* _WHAT IS BEING ASKED_
Return the data exactly, with all pictures removed.

* _RECORDS_
----------------
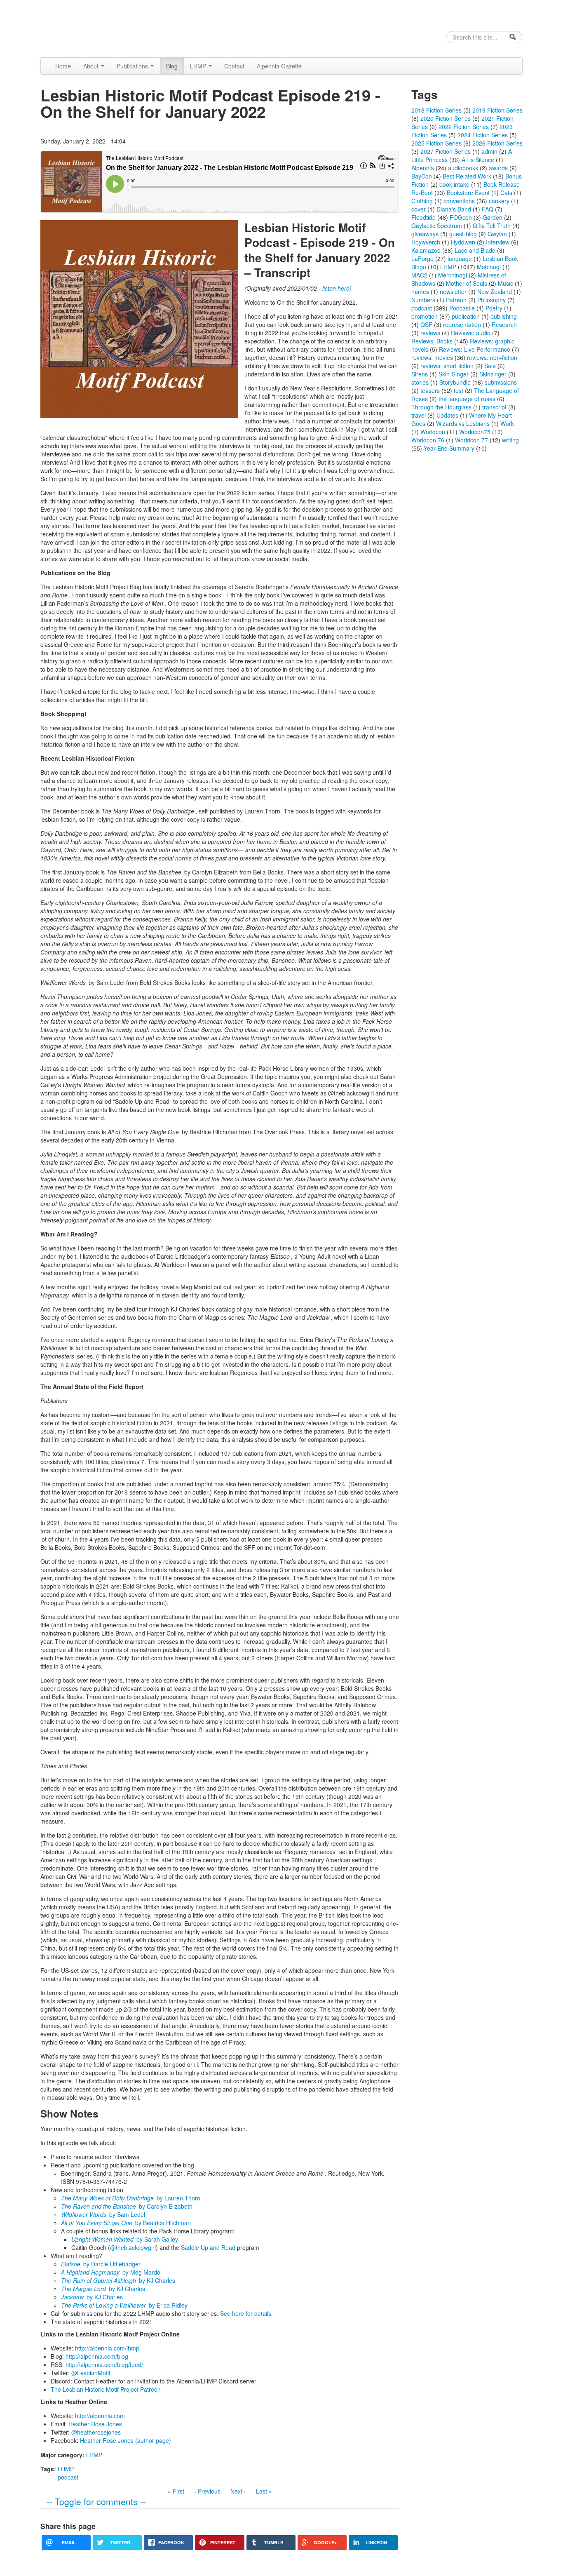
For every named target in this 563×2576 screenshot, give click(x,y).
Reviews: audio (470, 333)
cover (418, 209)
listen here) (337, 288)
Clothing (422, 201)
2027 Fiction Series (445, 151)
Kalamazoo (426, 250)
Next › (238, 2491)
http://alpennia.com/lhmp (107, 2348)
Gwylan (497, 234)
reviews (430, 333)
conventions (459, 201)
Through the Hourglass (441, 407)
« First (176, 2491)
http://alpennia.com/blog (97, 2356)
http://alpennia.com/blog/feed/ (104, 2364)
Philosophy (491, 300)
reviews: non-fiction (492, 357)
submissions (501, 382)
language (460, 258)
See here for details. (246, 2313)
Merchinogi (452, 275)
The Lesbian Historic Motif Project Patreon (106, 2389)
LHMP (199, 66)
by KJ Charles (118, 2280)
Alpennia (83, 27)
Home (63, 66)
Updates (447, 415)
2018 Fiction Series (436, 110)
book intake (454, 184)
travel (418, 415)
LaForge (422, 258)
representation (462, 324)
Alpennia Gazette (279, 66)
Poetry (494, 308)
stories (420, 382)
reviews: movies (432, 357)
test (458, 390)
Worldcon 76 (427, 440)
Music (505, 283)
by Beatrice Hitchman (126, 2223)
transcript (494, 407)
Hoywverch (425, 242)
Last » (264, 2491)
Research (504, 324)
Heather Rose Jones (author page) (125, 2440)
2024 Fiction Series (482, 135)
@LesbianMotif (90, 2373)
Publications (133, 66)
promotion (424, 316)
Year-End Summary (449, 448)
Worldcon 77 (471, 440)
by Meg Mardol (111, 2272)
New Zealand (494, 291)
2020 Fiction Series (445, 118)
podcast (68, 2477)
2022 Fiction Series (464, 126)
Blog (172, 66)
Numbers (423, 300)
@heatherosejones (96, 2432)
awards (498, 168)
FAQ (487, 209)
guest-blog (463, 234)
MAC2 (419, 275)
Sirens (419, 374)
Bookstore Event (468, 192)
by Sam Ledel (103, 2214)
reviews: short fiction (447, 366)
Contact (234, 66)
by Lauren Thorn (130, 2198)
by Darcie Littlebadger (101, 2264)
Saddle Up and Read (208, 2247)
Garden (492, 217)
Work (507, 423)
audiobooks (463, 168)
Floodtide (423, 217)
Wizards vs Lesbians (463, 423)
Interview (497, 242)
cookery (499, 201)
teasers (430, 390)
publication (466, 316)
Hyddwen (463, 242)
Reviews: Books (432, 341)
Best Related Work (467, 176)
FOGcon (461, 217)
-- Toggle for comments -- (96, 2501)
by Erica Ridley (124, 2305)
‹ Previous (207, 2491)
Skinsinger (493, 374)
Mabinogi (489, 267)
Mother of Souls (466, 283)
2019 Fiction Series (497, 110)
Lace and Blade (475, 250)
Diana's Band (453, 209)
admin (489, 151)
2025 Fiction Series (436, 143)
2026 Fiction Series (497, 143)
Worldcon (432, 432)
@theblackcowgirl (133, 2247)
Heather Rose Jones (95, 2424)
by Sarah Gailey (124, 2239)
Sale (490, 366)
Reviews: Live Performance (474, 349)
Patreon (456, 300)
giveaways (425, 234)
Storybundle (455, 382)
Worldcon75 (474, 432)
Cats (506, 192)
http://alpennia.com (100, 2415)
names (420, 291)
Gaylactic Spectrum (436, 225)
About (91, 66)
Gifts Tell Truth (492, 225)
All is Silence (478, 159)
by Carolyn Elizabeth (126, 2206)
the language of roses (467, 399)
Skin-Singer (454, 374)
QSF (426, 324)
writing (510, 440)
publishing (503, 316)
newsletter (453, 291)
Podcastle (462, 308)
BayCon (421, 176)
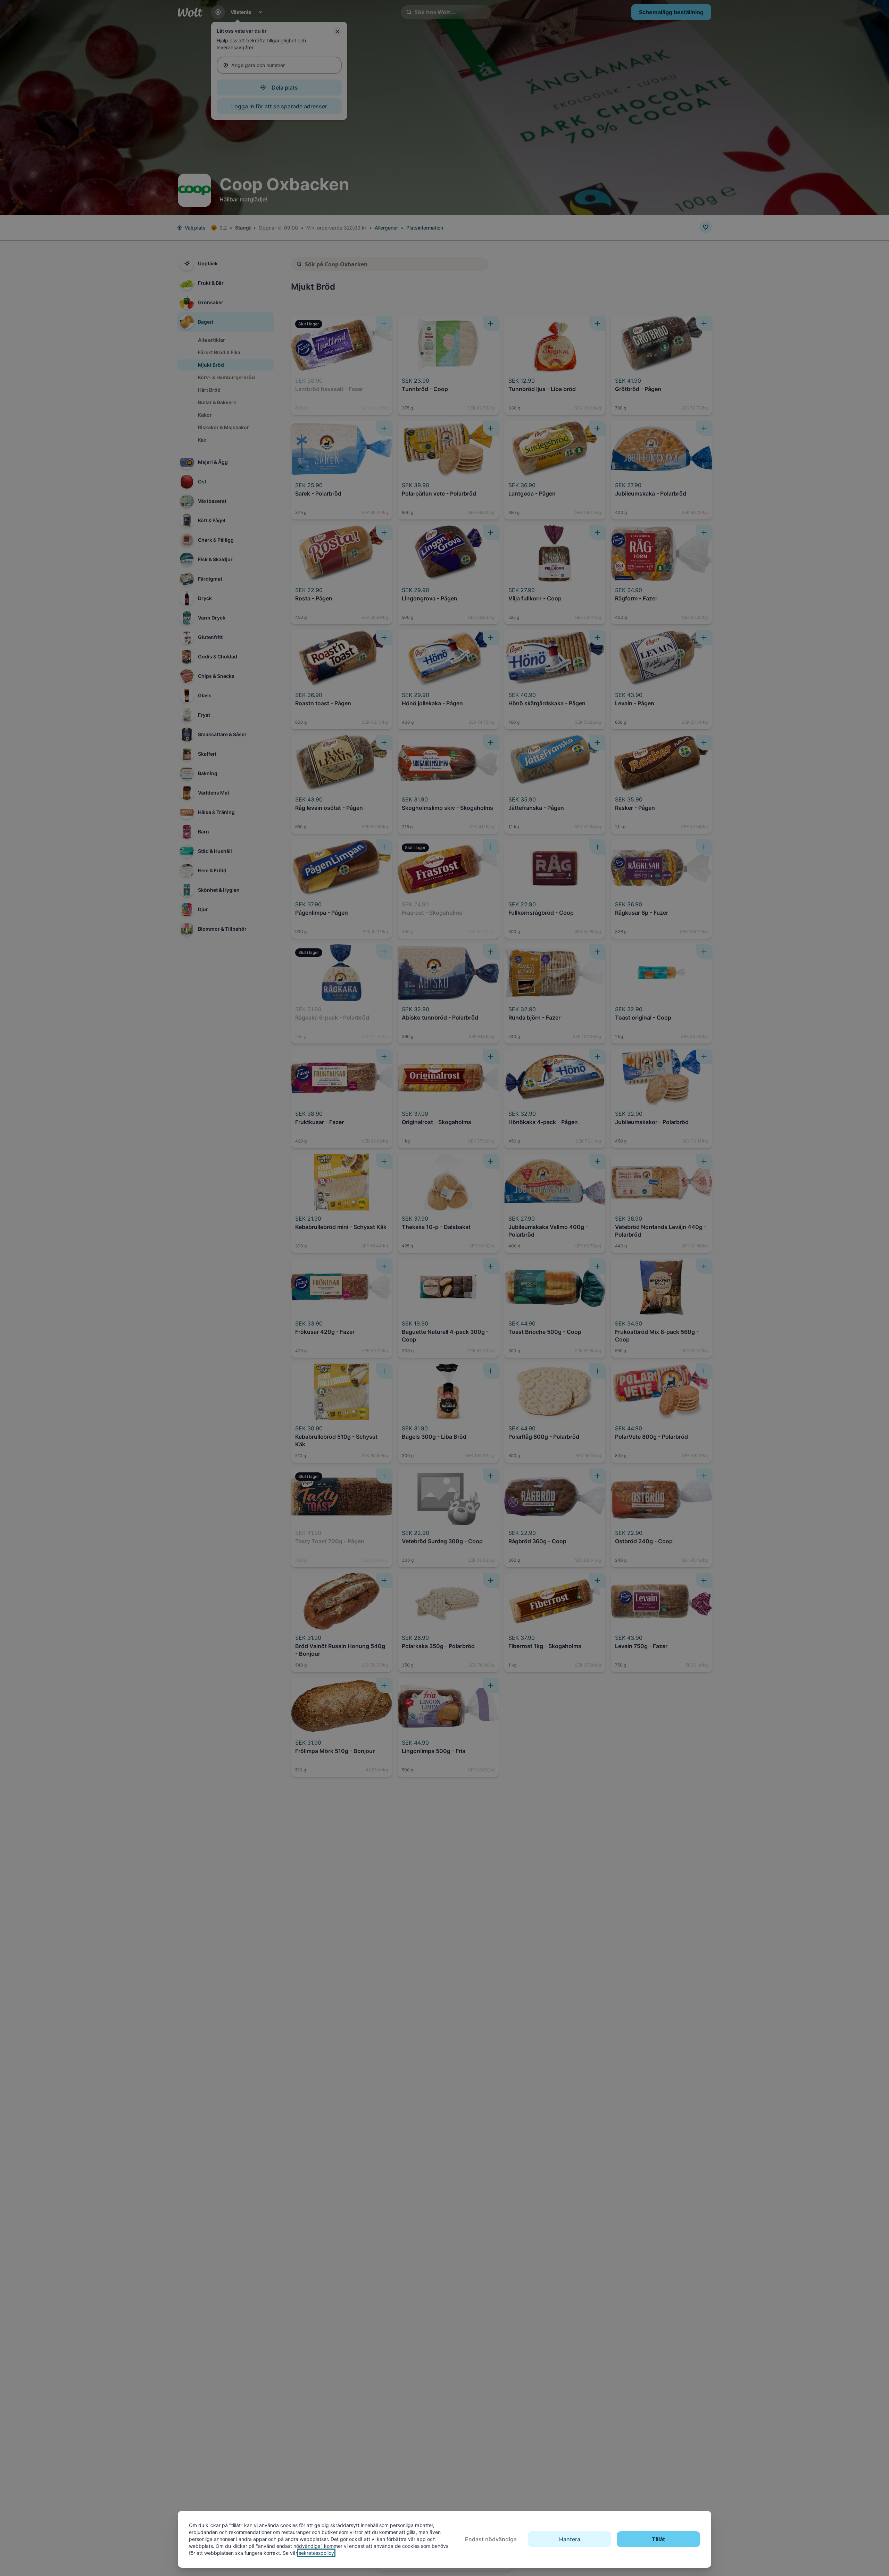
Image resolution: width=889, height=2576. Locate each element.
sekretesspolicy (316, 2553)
----------------
* _EXERCISE RESULT_
For every named target in this 563×2576 screenshot, give click(x,y).
Reviews: audio (470, 333)
cover (418, 209)
listen here) (337, 288)
Clothing (422, 201)
2027 Fiction Series (445, 151)
Kalamazoo (426, 250)
Next › (238, 2491)
http://alpennia.com/lhmp (107, 2348)
Gwylan (497, 234)
reviews (430, 333)
conventions (459, 201)
Through the Hourglass (441, 407)
« First (176, 2491)
http://alpennia.com/blog (97, 2356)
http://alpennia.com/blog/feed/ (104, 2364)
Philosophy (491, 300)
reviews: non-fiction (492, 357)
submissions (501, 382)
language (460, 258)
See here for details. (246, 2313)
Merchinogi (452, 275)
The Lesbian Historic Motif Project Patreon (106, 2389)
LHMP (199, 66)
by KJ Charles (118, 2280)
Alpennia (83, 27)
Home (63, 66)
Updates (447, 415)
2018 Fiction Series (436, 110)
book intake (454, 184)
travel (418, 415)
LaForge (422, 258)
representation (462, 324)
Alpennia Gazette (279, 66)
Poetry (494, 308)
stories (420, 382)
reviews: movies (432, 357)
test (458, 390)
Worldcon 76 (427, 440)
Music (505, 283)
by Beatrice Hitchman (126, 2223)
transcript (494, 407)
Hoywverch (425, 242)
Last » (264, 2491)
Research (504, 324)
Heather Rose Jones (author page) (125, 2440)
2024 Fiction Series (482, 135)
@LesbianMotif (90, 2373)
Publications (133, 66)
promotion (424, 316)
Year-End Summary (449, 448)
Worldcon 77 (471, 440)
by Meg Mardol (111, 2272)
New Zealand (494, 291)
2020 Fiction Series (445, 118)
podcast (68, 2477)
2022 Fiction Series (464, 126)
Blog (172, 66)
Numbers (423, 300)
@heatherosejones (96, 2432)
awards (498, 168)
FAQ (487, 209)
guest-blog (463, 234)
MAC2 (419, 275)
Sirens (419, 374)
Bookstore Event (468, 192)
by Sam Ledel (103, 2214)
reviews: short fiction (447, 366)
Contact (234, 66)
by Lauren Thorn (130, 2198)
by Darcie Littlebadger (101, 2264)
Saddle Up and Read (208, 2247)
Garden (492, 217)
Work (507, 423)
audiobooks (463, 168)
Floodtide (423, 217)
Wizards vs Lesbians (463, 423)
Interview (497, 242)
cookery (499, 201)
teasers (430, 390)
publication (466, 316)
Hyddwen (463, 242)
Reviews: Books (432, 341)
Best Related Work (467, 176)
FOGcon (461, 217)
-- Toggle for comments -- (96, 2501)
by Erica Ridley (124, 2305)
‹ Previous (207, 2491)
Skinsinger (493, 374)
Mabinogi (489, 267)
Mother of Souls (466, 283)
2019 Fiction Series (497, 110)
Lace and Blade (475, 250)
Diana's Band (453, 209)
admin (489, 151)
2025 Fiction Series (436, 143)
2026 Fiction Series (497, 143)
Worldcon (432, 432)
@theblackcowgirl (133, 2247)
Heather Rose Jones (95, 2424)
by Sarah Gailey (124, 2239)
Sale (490, 366)
Reviews: Live Performance (474, 349)
Patreon (456, 300)
giveaways (425, 234)
Storybundle (455, 382)
Worldcon75 (474, 432)
Cats (506, 192)
http://alpennia.com (100, 2415)
names (420, 291)
Gaylactic Spectrum (436, 225)
About (91, 66)
Gifts Tell Truth (492, 225)
All is Silence (478, 159)
by Carolyn Elizabeth (126, 2206)
the language of roses (467, 399)
Skin-Singer (454, 374)
QSF (426, 324)
writing (510, 440)
publishing (503, 316)
newsletter (453, 291)
Podcastle (462, 308)
BayCon (421, 176)
Image resolution: width=889, height=2576. Locate each element.
sekretesspolicy (316, 2553)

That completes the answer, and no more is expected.